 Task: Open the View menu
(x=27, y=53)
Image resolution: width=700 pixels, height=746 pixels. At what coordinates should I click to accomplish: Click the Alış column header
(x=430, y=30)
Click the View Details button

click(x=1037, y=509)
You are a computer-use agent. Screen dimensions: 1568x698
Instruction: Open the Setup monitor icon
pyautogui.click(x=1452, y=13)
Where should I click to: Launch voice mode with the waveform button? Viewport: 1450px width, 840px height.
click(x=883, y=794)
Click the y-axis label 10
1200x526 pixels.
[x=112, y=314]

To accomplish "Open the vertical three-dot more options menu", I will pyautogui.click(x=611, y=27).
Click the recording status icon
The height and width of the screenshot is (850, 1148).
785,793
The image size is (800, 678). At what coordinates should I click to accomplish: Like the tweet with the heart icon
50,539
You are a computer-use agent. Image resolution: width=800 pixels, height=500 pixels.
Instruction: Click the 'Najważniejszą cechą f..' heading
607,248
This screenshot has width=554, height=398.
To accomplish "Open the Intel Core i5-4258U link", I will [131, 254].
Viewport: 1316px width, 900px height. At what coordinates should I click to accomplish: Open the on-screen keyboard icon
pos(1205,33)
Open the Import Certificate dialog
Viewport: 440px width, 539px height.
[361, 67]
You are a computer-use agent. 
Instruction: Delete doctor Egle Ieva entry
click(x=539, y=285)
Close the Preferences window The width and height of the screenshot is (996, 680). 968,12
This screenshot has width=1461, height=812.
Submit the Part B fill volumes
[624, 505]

WHAT TO PRODUCE. The full set of entries must be printed again without any alteration.

REPLY TO THE EXERCISE.
 Task: Open the View menu
(x=27, y=53)
Image resolution: width=700 pixels, height=746 pixels. At what coordinates should I click to accomplish: Click the Alış column header
(x=430, y=30)
Click the View Details button

click(x=1037, y=509)
You are a computer-use agent. Screen dimensions: 1568x698
Instruction: Open the Setup monitor icon
pyautogui.click(x=1452, y=13)
Where should I click to: Launch voice mode with the waveform button? Viewport: 1450px width, 840px height.
click(x=883, y=794)
Click the y-axis label 10
1200x526 pixels.
[x=112, y=314]

To accomplish "Open the vertical three-dot more options menu", I will pyautogui.click(x=611, y=27).
Click the recording status icon
The height and width of the screenshot is (850, 1148).
785,793
The image size is (800, 678). At what coordinates should I click to accomplish: Like the tweet with the heart icon
50,539
You are a computer-use agent. Image resolution: width=800 pixels, height=500 pixels.
Instruction: Click the 'Najważniejszą cechą f..' heading
607,248
This screenshot has width=554, height=398.
To accomplish "Open the Intel Core i5-4258U link", I will [131, 254].
Viewport: 1316px width, 900px height. At what coordinates should I click to accomplish: Open the on-screen keyboard icon
pos(1205,33)
Open the Import Certificate dialog
Viewport: 440px width, 539px height.
[361, 67]
You are a computer-use agent. 
Instruction: Delete doctor Egle Ieva entry
click(x=539, y=285)
Close the Preferences window The width and height of the screenshot is (996, 680). 968,12
This screenshot has width=1461, height=812.
Submit the Part B fill volumes
[624, 505]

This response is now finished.